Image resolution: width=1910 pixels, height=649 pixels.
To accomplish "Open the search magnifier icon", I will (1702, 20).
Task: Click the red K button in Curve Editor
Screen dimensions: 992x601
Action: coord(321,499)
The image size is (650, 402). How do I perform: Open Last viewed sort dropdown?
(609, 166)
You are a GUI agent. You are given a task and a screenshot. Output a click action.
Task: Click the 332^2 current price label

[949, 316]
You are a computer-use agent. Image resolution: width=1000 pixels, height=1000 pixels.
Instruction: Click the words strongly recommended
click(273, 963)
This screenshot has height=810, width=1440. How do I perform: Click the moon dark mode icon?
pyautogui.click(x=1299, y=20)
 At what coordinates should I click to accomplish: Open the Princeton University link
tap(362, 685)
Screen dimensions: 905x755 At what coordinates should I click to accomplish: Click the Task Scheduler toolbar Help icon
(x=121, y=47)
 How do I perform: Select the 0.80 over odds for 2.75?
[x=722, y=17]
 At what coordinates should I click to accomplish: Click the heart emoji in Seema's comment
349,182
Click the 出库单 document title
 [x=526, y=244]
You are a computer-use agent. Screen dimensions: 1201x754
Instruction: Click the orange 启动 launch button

What is needed >>
Everything from the line containing "Screen dimensions: 905x755" through the final line of the entries is to be written out exactly. No other lines belong in the answer.

Response area >>
Screen dimensions: 905x755 At what coordinates should I click to accomplish: Click the Task Scheduler toolbar Help icon
(x=121, y=47)
 How do I perform: Select the 0.80 over odds for 2.75?
[x=722, y=17]
 At what coordinates should I click to accomplish: Click the heart emoji in Seema's comment
349,182
Click the 出库单 document title
 [x=526, y=244]
You are a computer-use agent. Screen dimensions: 1201x754
Instruction: Click the orange 启动 launch button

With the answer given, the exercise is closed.